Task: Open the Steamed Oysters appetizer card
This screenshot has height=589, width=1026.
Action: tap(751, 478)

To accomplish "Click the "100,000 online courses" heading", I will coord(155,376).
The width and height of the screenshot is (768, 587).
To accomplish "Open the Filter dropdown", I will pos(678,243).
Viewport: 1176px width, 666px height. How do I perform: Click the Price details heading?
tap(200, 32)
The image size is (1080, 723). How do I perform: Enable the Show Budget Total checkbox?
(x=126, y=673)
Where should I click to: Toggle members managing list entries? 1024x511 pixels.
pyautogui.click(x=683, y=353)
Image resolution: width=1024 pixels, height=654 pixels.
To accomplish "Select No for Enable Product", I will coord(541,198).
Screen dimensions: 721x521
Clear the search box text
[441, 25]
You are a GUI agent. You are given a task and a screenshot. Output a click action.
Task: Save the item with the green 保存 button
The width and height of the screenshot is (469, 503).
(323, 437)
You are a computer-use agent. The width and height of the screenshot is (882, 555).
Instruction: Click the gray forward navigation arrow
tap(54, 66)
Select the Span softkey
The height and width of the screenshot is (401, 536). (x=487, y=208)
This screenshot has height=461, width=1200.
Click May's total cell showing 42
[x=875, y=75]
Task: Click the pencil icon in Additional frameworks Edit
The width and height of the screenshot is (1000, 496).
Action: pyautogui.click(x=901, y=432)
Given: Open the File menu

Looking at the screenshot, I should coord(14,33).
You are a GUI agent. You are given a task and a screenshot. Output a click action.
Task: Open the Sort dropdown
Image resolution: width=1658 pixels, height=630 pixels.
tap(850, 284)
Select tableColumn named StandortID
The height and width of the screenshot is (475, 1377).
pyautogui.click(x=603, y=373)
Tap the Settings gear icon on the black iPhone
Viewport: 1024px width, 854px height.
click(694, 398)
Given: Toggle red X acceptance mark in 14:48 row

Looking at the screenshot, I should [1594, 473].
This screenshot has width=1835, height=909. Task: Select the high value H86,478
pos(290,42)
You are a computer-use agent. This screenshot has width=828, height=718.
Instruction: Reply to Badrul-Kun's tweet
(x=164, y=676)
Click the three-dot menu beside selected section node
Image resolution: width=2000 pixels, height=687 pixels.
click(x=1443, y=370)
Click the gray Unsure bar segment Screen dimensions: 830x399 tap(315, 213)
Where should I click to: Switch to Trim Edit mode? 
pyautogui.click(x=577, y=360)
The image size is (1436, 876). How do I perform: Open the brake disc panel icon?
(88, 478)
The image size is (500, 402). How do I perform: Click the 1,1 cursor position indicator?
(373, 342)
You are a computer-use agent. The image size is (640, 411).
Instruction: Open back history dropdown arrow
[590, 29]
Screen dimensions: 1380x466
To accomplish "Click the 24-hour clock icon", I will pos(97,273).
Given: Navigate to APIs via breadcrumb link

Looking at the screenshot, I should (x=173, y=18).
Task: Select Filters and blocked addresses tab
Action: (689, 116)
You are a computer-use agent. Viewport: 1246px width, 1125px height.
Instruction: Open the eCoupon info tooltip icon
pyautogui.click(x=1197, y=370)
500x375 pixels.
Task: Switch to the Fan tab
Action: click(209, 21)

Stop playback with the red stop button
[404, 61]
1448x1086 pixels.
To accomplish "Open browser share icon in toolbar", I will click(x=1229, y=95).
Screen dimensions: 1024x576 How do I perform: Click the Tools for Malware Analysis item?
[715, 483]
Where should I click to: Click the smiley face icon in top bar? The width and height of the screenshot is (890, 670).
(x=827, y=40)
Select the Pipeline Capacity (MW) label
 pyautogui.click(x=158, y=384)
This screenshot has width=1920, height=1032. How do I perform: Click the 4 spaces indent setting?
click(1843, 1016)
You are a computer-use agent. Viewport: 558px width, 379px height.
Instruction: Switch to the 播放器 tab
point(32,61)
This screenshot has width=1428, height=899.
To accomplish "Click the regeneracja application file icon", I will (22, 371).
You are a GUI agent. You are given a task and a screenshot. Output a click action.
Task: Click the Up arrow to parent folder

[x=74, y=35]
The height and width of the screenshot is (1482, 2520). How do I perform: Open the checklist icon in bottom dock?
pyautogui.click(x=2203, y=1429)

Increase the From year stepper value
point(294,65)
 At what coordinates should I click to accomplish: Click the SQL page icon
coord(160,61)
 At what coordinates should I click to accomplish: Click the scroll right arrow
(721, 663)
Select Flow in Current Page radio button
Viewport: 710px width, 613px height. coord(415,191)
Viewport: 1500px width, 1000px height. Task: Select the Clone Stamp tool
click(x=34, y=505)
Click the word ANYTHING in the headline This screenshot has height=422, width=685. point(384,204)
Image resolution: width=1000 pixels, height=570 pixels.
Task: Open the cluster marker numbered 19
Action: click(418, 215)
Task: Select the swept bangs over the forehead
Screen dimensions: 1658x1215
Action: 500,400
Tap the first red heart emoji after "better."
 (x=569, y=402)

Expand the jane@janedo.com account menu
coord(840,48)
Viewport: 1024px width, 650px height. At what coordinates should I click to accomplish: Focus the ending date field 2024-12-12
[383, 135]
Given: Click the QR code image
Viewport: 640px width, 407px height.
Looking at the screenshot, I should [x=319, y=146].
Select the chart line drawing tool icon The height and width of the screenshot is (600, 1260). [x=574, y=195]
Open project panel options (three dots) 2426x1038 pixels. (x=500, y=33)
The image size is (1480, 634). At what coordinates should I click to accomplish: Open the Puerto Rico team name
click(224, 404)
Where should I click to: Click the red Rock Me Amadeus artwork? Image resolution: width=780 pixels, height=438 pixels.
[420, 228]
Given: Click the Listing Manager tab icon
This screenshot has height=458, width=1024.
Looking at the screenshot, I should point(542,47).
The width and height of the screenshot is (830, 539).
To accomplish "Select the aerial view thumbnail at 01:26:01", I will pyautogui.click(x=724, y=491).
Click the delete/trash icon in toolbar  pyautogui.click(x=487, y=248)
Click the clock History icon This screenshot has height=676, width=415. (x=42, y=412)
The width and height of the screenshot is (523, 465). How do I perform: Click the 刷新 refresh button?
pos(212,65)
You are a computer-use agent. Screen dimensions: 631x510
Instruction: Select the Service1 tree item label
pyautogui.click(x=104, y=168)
########
For each line above that includes the word "three", make a copy of that line.

Click the three-dot menu beside selected section node
Open project panel options (three dots) 2426x1038 pixels. (x=500, y=33)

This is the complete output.